Voici dès à présent le chapitre 4 !
Mais avant, réponses aux reviews !
Artemisia-bee : Ohh coucou! Je suis heureuse de te retrouver avec cette histoire ! J'ai hâte d'avoir tes retours, je suis ravie que ça te plaise pour l'instant !
Zaillyn : Merci beaucoup pour ce si beau premier commentaire ! Je suis ravie que ces versions de ces deux personnages te plaisent autant, j'adore les écrire ainsi ! Merci encore, j'espère que ce chapitre te plara tout autant !
Chapitre 4 - Cohabitation
…
Rapport 01
Jaeger a accepté la proposition à 6 heures 54.
Nous sommes allés prendre ses affaires dans son dortoir et nous les avons déposées à l'entrée de l'aile ouest. Cette partie du QG est vraiment dégueulasse. À 7h32, Jaeger a commencé le nettoyage.
Je manifeste de nouveau la nécessité qu'aucun soldat ne pénètre cette partie du QG durant ces trois mois, au risque de mettre en péril l'expérience. Je demande que chaque jour, Armin Arlet se présente à 8 heures précises du matin à l'entrée du couloir, face à la première porte à droite, où seront situés mes appartements, avec assez de provisions pour 2 repas par personne.

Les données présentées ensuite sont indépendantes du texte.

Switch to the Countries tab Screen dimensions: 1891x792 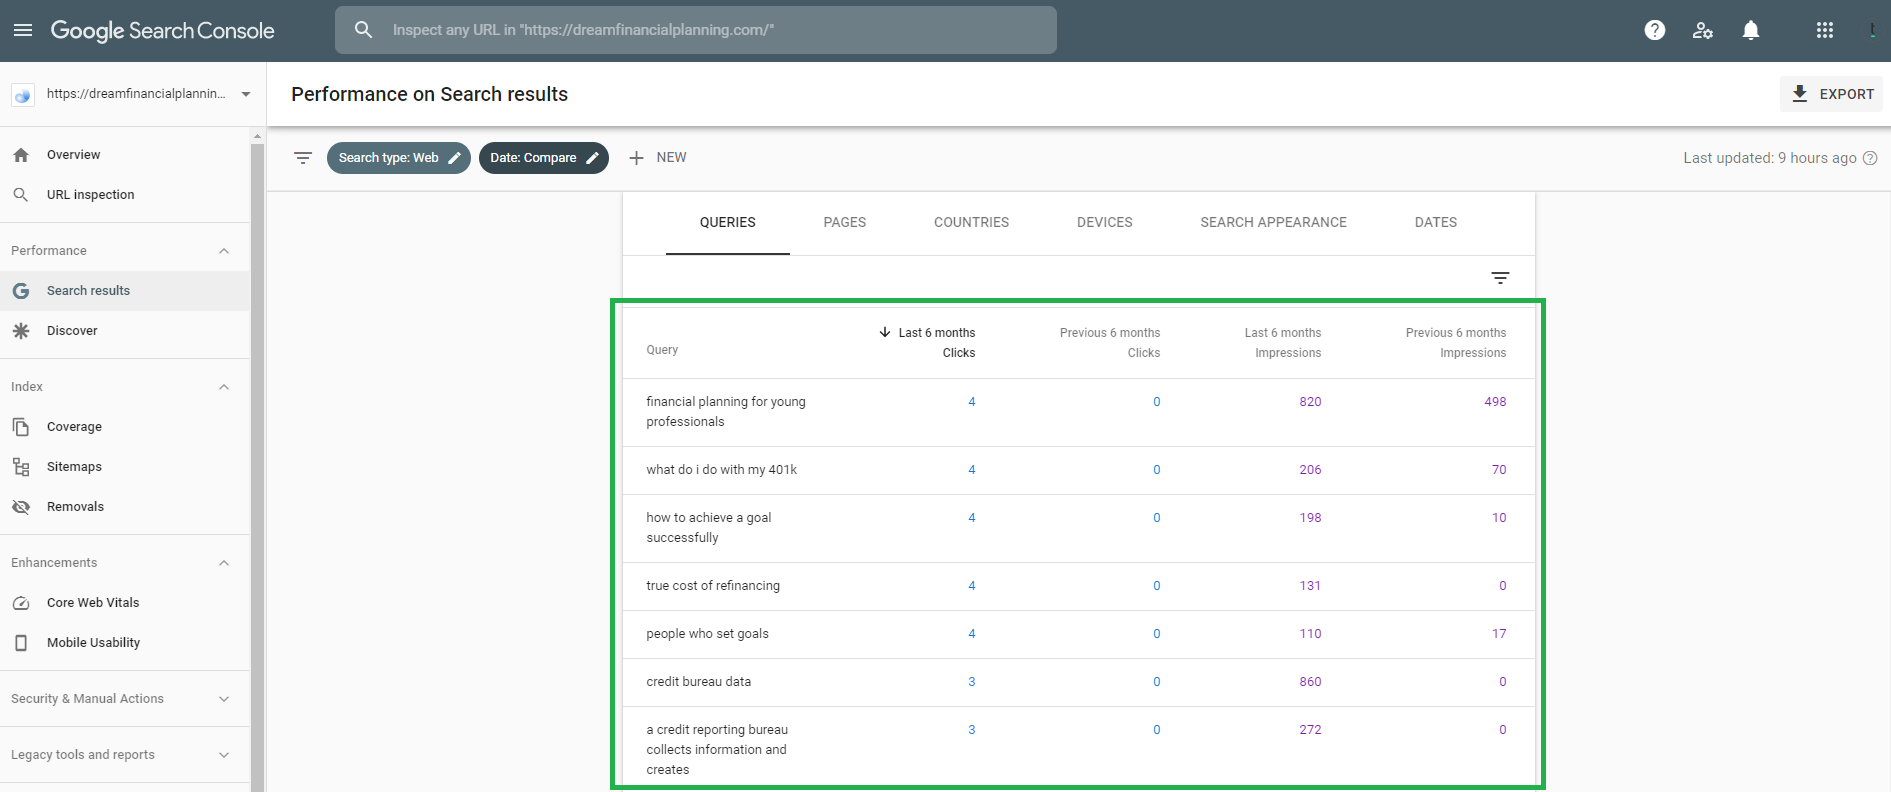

En cas d'urgence et seulement d'urgence vitale, lia Major Hanji Zoe pourra se présenter devant mes appartements et y frapper trois coups brefs afin de me prévenir. En aucun cas, iel ne sera autorisé.e à entrer sans mon autorisation explicite.
Caporal Rivaille Ackerman
…
Eren était épuisé.
Il regarda la grande horloge qui fonctionnait encore malgré la colonie de termites qui l'avaient ravagée, et souffla en constatant qu'il était à peine 10h45. Il avait le dos en miettes et la tête lui tournait à cause du manque de sommeil. Il était déjà exsangue en temps normal après deux transformations par semaine alors qu'il ne dormait que quatre heures par nuit au maximum, mais là, c'était d'un tout autre niveau.
Rivaille lui avait demandé d'astiquer toute l'aile ouest de l'étage des hauts gradés, du sol au plafond. Cela aurait pu lui rappeler l'époque où il venait d'entrer dans l'escouade du caporal, pendant laquelle la plupart des tâches qu'il effectuait avec Petra, Gunther, Erd et Auruo consistaient à astiquer chaque recoin du QG jusqu'à ce que le maniaque qui leur servait de chef soit satisfait, mais là… Et bien là c'était tout bonnement impossible.

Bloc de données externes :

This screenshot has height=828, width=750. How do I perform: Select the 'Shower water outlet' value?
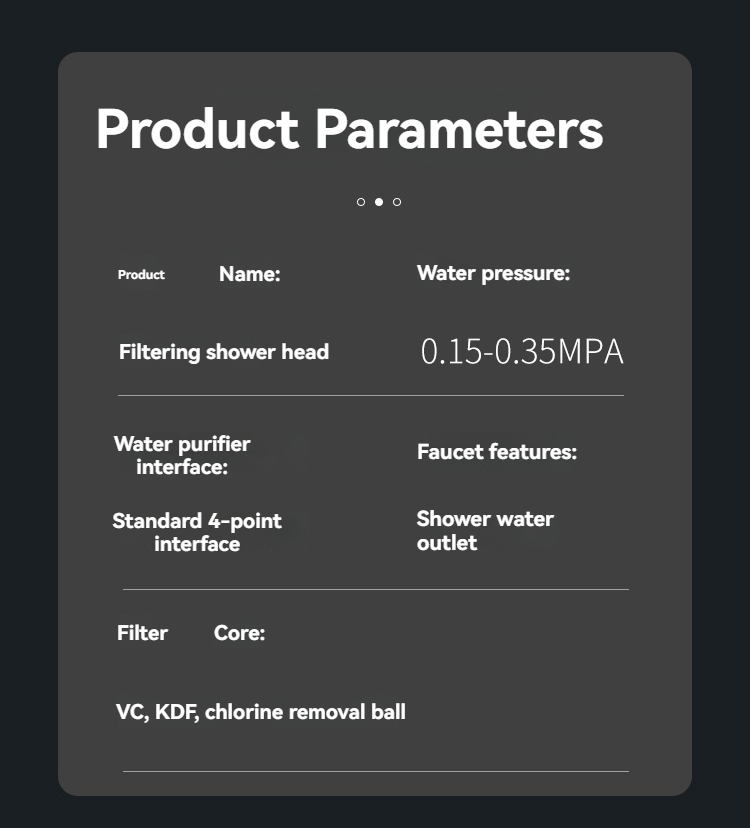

L'aile ouest était constituée d'un couloir très haut de plafond, qui desservait six pièces, dont trois avaient leur salle d'eau en enfilade. Le tout devait faire plus de 150 mètres carrés, sans compter les fenêtres et les balcons qui ponctuaient chacune des chambres, au nombre de quatre. Eren avait cru comprendre que la première porte sur la droite correspondrait à l'entrée des appartements du Caporal, puisque c'était la première pièce qu'il avait eu à briquer de fond en comble.

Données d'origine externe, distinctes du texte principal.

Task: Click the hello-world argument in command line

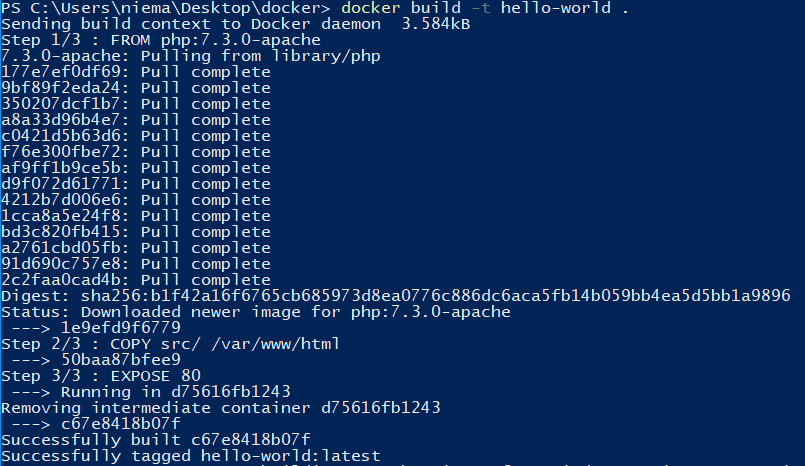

C'était la plus grande des chambres. Au vu de sa taille, il s'agissait plus d'une sorte de dépendance que l'on pouvait habiter à temps plein que d'une chambre : il y avait d'abord une sorte de salon-bureau, qui donnait sur un balcon et de hautes fenêtres très lumineuses depuis qu'Eren les avaient astiquées à s'en user les doigts, puis une table que les termites avaient miraculeusement laissé tranquille menait vers une petite cuisine tapissée de carreaux de ciments vieillis. Sur la gauche de l'entrée, le salon se poursuivait avec deux fauteuils mités placés face à une cheminée éteinte depuis bien longtemps. Enfin, au fond de la pièce, se tenaient deux grands panneaux, comme des paravents anciens, qui délimitaient le coin chambre, et permettaient un peu d'intimité au grand lit en bois qui trônait juste à gauche d'une porte qu'il fallait encore huiler pour en faire taire les couinements, et qui menait à la salle de bain, munie d'une grande baignoire avec un circuit d'eau chaude que surplombait un lustre plus ouvragé que toutes les sculptures qu'Eren avait pu voir dans sa vie.
Le titan assaillant avait presque fini de rendre cette immense pièce présentable, il ne restait plus qu'à changer la literie, lessiver les fauteuils, et maintenir l'espace en courant d'air afin que l'odeur de moisissure parte pour de bon. Il aurait certainement le temps de nettoyer un autre appartement comme celui-ci avant que la nuit ne tombe, mais il sentait qu'il n'en avait absolument pas la force. Pourtant il devait se faire violence, ne serrait-ce que pour gagner du temps, parvenir à se régénérer complètement, et tenter de s'enfuir sous sa forme titanesque.
Si il me fait trimer comme ça tous les jours sans manger, je n'aurais même pas retrouvé la moitié de mes forces dans une semaine… Se dit le jeune homme en pinçant les lèvres. C'était ça le plan génial du caporal ? Le fatiguer ad vitam aeternam en lui faisant récurer des joints de carrelage jusqu'à ce que mort s'en suive ? Il se redressa un peu trop vite sur ses jambes après avoir bordé le drap sous le matelas, et vacilla avant de se rattraper au montant du lit juste à temps pour ne pas s'écraser par terre.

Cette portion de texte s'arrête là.